Rewrite the data from the line with "The width and" to the line with "click(x=60, y=13)", including the requests, and scale every coordinate in the answers by 0.75, rounding to whole numbers with halves going up. Leave every other number unchanged, and give only those lines.

◆ Listed records
============================================================
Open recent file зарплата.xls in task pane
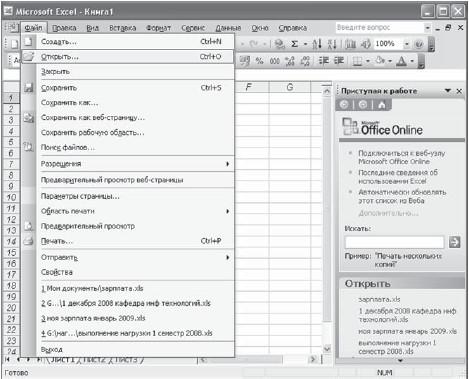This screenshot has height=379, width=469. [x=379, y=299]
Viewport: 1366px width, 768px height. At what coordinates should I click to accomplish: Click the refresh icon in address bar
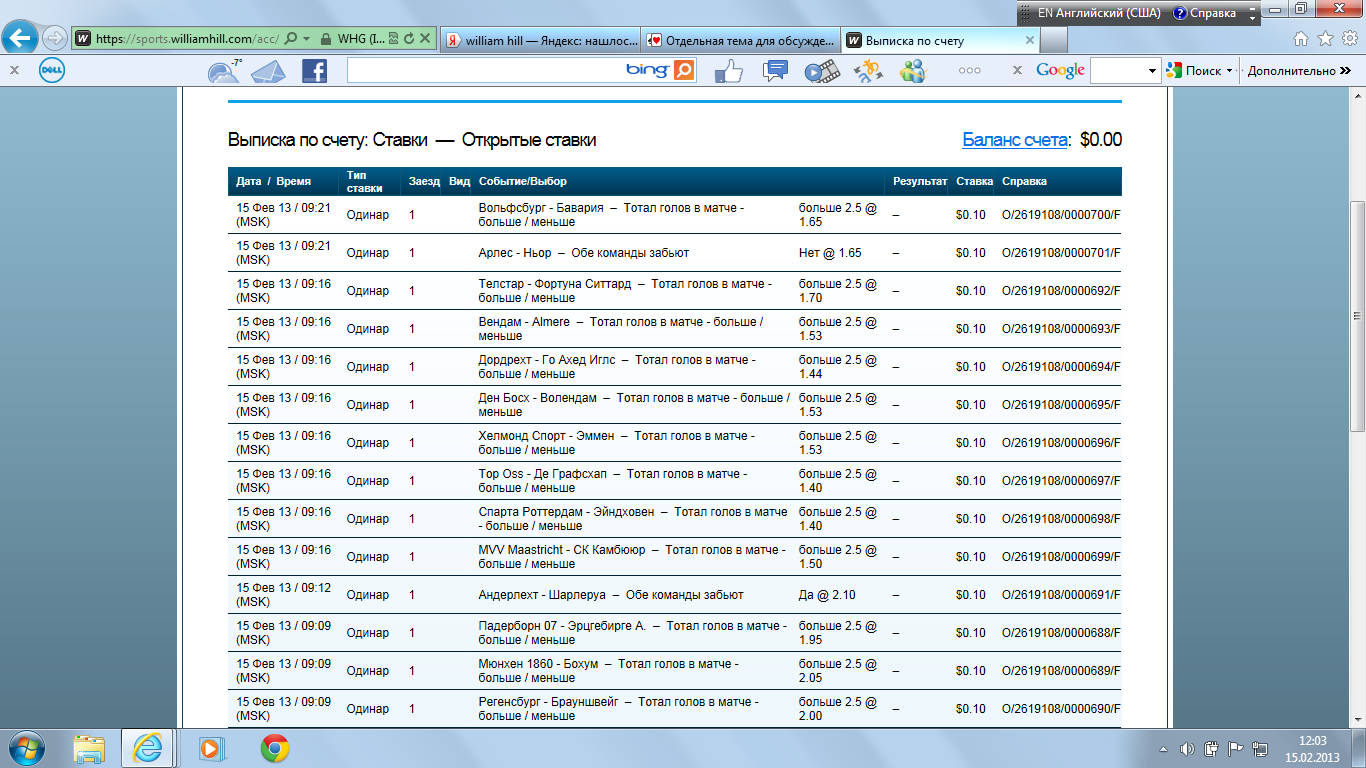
============================================================
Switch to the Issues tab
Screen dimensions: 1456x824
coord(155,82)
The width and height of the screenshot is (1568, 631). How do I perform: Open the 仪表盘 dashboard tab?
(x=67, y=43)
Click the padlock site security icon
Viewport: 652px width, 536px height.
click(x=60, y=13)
============================================================
◆ Answer to the task
The width and height of the screenshot is (1568, 631). How do I perform: Open the 仪表盘 dashboard tab?
(x=50, y=32)
Click the padlock site security icon
Viewport: 652px width, 536px height.
click(x=45, y=10)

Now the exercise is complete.